In amongst all the sex, sweat and semen, there’s also a little about golf in the new novel (admittedly, with quite a few ‘hole’ and ‘swinging’ jokes). Is he a golfer?
“No, I hate golf because I was mentally kind of scarred by golf. My dad and uncle used to take me caddying when I was about five-years-old. I was like (child’s voice), ‘My legs are sore!’ and all this; ‘Just ten more holes, son, you’ll be fine!’ John Niven, the Scottish writer, is massively obsessed with golf, so I said, ‘You’ve got to assist me with these golf sections!’ So he was very helpful with that.”
Golf aside, he is a real sports fan. “I like tennis, boxing, any kind of one-on-one sports like that that are mainly psychological as well. They’re such brilliantly intense sports to watch, you’re kind of watching a drama. If you’re watching a tennis match, you’re watching people psychologically unravel sometimes, it’s just compulsive stuff. Maybe that happens in golf, too, but I’ve never found that.”
Equally a fan of social media, Welsh often commentates on football, tennis and boxing matches live on Twitter (his @IrvineWelsh account currently has almost 180,000 followers). “Yeah, I do like it,” he nods. “I mean, it kind of suits me – 140 characters – and the thing that I really like about it is that it’s tremendously serious and completely frivolous as well. You can just go from one to the other, and it’s great for research! It’s like if you see some weird troll saying something weird to you – like ‘Fuck you, you cunt!’ or whatever – you can go into their feed and see this whole fucking life!
“You see who they’re following, what they’re doing, and their whole profile kind of emerges, their whole life just comes out,” he continues. “You think, ‘Fuck me, if I was researching I’d have to spend an hour with that cunt in a bar, buy him a drink and all!’ Now you can just look at their Twitter, so it’s great from a writer’s point of view. I think the whole social media thing is great, it’s fantastic... but I think it’s inherently psychotic as well. I think it’s going to drive us fucking crazy.”
Talk turns to his increasingly lucrative parallel career in Hollywood. Outside of his fiction, there are various other prospective films and TV shows on the boil. One
such project is a possible sequel to the Trainspotting movie, based on his follow-up novel, Porno. It’ll only happen if the script is good enough. “Nobody needs the money, and we don’t want to trash the legacy,” he says. “The actors are 20 years older now, so we’d have to do something different.”

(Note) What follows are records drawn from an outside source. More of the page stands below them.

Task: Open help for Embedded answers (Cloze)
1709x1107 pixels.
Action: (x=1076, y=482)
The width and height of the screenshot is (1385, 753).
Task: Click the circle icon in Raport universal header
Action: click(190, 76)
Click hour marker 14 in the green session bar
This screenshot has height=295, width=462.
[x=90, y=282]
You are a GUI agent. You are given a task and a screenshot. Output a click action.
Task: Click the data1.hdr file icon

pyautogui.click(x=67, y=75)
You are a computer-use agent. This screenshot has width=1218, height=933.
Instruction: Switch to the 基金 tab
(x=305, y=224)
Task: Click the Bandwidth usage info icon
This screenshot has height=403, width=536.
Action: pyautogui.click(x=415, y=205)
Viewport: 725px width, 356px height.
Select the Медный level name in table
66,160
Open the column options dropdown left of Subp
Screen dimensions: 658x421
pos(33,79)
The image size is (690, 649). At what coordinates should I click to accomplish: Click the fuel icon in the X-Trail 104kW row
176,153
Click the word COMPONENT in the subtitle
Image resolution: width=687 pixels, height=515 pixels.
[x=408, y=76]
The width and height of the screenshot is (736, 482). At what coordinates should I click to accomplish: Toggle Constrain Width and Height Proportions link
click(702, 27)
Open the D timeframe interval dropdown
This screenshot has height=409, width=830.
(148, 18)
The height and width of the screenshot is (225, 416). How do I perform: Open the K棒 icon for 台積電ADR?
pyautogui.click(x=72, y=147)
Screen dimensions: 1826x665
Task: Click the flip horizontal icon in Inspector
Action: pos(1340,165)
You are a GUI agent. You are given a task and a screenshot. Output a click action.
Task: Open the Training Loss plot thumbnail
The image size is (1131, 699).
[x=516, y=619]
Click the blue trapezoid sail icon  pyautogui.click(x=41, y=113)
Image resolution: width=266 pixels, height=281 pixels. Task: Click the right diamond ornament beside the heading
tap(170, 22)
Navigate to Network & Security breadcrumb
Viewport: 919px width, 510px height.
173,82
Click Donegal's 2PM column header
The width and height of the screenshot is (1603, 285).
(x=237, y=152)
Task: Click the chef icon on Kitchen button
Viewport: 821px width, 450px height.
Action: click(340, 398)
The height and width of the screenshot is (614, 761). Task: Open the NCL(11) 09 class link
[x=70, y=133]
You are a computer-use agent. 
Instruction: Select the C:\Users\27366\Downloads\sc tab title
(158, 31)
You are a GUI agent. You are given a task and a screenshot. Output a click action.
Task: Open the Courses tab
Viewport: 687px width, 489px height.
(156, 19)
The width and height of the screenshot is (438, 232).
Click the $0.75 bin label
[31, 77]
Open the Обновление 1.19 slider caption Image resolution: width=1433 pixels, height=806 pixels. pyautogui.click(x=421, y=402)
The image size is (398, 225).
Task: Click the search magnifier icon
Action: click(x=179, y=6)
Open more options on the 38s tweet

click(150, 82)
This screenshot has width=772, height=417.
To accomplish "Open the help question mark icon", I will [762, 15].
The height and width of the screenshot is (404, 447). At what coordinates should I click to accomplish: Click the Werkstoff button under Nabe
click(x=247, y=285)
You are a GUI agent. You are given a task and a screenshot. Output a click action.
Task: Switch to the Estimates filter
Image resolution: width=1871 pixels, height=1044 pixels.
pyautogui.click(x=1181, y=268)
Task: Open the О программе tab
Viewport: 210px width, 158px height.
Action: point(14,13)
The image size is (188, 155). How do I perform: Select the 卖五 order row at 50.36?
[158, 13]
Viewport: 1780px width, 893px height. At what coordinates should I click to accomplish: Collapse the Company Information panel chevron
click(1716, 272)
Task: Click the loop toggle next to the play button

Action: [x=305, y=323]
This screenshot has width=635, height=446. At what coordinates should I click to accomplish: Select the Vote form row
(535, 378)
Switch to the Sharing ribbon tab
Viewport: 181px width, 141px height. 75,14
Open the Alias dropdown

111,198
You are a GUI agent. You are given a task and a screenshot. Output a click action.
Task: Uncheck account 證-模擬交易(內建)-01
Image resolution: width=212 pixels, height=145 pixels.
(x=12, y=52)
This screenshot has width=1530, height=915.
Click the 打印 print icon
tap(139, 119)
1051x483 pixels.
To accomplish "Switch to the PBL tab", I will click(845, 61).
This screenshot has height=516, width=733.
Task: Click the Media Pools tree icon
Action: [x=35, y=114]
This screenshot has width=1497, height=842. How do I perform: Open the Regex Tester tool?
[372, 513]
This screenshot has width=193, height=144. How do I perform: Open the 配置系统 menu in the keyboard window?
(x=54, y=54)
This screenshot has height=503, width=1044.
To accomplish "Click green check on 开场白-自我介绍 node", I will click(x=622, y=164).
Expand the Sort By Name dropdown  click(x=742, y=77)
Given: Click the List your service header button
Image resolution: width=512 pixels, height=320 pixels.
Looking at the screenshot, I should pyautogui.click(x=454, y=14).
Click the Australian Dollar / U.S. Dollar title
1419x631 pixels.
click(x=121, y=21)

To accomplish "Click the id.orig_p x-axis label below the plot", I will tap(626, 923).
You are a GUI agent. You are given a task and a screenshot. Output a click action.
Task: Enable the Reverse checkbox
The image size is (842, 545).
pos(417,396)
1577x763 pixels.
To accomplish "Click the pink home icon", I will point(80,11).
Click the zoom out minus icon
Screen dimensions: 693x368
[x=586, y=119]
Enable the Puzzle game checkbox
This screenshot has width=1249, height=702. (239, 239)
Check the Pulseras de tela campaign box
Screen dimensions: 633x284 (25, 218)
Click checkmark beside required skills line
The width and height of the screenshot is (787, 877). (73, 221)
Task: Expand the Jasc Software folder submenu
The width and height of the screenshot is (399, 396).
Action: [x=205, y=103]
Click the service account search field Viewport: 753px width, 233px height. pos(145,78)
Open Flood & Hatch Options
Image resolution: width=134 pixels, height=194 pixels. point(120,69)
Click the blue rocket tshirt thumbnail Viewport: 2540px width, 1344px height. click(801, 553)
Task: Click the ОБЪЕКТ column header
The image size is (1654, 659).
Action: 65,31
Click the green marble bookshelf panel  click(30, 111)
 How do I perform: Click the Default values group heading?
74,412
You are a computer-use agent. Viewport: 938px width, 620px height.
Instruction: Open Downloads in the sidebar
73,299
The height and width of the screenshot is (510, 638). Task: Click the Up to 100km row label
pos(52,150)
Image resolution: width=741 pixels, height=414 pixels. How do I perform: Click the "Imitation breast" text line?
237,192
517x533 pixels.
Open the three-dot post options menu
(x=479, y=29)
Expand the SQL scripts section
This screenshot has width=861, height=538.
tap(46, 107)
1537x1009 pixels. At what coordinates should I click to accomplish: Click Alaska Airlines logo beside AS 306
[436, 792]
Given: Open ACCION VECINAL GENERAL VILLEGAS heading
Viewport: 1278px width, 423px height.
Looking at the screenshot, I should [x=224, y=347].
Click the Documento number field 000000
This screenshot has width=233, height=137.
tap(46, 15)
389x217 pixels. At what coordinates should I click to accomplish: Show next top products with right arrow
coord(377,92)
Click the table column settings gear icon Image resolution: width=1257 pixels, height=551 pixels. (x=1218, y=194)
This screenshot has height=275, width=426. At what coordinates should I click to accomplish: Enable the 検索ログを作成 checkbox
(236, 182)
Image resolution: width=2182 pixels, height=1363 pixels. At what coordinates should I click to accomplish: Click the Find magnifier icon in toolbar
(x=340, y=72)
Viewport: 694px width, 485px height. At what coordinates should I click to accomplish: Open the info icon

At this stage, money is no longer a serious consideration. “I’ve given a lot of money to charities,” he shrugs. “I’ve spent a lot of money on friends and relatives, and all that, but I’ve got everything I need, really. When you’ve got everything you need, and you’ve got enough for a rainy day, it doesn’t really come into it. There’s no question about it, when you first get big cheques for something it’s really exciting, but then you just say, ‘What am I going to do with this?’ So yeah, money isn’t ever why I do things.”
So does Irvine Welsh have a retirement plan?
“Yeah, I can see a time will come when I can’t be bothered publishing anything because I don’t want to go out and promote and all that stuff,” he admits. “Right now, I’m enjoying it, I don’t mind it, but I can see there will come a time when I just think, ‘Not this again!’ But I’ll always keep writing. I probably have to keep writing, but the publishing part is a different thing.”